▶ [What the task asks]: Which lines below fall between the one containing "This screenshot has height=581, width=842." and the one containing "Given: Click the orange Log in button"? Repeat them exactly, counting both of those lines, and add nothing else.
---*---
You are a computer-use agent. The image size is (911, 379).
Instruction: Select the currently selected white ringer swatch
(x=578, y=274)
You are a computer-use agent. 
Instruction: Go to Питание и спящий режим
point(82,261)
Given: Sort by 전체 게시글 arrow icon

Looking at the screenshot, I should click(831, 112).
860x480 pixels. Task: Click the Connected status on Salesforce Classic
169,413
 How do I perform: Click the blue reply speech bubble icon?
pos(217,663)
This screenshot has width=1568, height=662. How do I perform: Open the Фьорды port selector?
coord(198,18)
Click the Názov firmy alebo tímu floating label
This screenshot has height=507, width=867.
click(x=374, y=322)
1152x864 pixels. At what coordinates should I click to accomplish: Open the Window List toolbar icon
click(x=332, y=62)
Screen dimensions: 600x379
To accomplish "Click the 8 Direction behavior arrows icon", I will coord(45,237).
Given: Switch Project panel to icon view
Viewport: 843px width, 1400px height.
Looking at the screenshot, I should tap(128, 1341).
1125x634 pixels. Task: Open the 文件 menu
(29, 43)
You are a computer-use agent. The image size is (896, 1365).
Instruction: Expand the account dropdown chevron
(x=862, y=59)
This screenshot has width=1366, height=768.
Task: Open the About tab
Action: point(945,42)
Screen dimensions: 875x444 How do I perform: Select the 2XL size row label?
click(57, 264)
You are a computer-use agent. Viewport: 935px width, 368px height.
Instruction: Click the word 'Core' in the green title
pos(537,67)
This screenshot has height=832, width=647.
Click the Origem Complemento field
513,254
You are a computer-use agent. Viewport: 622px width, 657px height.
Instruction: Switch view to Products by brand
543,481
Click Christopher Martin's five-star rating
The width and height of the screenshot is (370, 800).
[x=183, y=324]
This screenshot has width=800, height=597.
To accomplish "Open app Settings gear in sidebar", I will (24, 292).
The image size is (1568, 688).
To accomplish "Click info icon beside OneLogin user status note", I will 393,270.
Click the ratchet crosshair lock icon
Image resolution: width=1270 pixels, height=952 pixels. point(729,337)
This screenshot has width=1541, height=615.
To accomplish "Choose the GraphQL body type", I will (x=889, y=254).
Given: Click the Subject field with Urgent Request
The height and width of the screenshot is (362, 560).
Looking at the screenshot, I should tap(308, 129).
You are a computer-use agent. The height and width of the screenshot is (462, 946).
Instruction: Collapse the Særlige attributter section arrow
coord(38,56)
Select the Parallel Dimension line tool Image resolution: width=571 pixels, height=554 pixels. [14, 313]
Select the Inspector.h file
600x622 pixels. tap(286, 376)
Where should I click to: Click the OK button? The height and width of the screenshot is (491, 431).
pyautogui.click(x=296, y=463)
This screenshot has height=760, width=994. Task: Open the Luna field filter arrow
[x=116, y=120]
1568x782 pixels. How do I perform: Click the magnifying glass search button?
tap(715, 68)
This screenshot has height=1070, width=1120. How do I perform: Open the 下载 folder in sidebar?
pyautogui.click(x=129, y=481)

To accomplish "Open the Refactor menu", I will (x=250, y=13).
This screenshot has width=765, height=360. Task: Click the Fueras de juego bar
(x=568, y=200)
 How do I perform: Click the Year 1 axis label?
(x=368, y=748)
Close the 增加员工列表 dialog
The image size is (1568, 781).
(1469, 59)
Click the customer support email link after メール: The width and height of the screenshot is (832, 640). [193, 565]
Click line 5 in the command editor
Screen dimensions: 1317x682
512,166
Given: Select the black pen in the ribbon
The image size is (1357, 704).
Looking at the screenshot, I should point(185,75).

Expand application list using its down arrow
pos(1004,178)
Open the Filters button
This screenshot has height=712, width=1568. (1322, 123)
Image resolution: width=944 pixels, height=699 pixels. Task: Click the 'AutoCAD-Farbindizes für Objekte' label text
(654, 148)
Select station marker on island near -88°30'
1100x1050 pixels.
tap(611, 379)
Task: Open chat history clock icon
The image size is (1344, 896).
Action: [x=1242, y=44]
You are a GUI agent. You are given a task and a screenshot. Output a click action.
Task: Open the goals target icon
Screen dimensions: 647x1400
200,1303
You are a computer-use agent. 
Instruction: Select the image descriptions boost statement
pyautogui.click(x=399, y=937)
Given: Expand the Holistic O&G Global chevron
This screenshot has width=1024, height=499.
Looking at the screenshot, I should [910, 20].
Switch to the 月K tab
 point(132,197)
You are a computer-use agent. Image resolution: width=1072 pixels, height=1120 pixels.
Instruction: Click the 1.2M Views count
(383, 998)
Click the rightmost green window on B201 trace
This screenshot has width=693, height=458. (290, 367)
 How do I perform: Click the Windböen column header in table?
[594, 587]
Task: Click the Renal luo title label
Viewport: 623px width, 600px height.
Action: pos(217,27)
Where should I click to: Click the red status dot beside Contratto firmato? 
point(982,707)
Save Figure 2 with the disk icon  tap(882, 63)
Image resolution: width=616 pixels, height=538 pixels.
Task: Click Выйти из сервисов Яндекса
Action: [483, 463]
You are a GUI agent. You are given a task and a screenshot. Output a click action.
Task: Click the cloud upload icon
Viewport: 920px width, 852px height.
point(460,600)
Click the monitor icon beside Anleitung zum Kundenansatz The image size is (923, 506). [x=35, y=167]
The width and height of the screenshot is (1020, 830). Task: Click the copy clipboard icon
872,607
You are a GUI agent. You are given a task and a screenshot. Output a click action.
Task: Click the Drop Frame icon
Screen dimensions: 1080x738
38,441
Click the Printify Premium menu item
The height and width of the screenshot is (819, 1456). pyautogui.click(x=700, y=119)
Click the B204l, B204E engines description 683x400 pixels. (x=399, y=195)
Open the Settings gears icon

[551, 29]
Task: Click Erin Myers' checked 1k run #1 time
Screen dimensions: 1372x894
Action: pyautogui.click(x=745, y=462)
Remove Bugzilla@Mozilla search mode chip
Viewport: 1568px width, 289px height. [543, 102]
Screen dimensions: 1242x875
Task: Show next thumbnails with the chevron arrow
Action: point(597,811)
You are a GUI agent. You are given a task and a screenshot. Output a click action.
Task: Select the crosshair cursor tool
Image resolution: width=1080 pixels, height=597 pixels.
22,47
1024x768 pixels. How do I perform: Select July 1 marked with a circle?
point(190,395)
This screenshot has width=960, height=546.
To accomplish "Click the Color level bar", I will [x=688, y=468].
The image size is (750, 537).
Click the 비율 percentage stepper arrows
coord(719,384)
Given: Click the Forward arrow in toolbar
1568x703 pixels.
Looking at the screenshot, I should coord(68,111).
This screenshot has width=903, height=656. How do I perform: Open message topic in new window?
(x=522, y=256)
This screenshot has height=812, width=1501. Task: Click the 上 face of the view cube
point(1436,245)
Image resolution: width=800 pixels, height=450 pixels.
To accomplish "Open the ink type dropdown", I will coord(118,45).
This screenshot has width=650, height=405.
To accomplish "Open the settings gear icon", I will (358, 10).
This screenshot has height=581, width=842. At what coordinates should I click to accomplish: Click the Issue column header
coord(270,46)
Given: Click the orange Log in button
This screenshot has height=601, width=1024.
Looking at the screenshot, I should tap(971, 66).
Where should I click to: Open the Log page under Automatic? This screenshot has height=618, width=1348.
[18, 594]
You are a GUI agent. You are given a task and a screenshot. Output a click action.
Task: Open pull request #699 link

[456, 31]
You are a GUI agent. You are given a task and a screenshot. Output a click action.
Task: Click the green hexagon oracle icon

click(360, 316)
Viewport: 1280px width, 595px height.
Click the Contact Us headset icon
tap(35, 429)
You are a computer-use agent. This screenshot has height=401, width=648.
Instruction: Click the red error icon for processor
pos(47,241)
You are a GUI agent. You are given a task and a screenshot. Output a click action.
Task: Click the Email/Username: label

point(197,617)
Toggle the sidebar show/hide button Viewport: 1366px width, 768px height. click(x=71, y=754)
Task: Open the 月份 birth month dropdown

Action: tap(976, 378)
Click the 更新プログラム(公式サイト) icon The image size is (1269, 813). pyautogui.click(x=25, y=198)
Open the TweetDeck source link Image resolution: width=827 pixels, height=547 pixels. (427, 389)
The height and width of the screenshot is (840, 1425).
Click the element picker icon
---*---
▶ [Solution to this task]:
This screenshot has height=581, width=842. At what coordinates should I click to accomplish: Click the Issue column header
coord(270,46)
Given: Click the orange Log in button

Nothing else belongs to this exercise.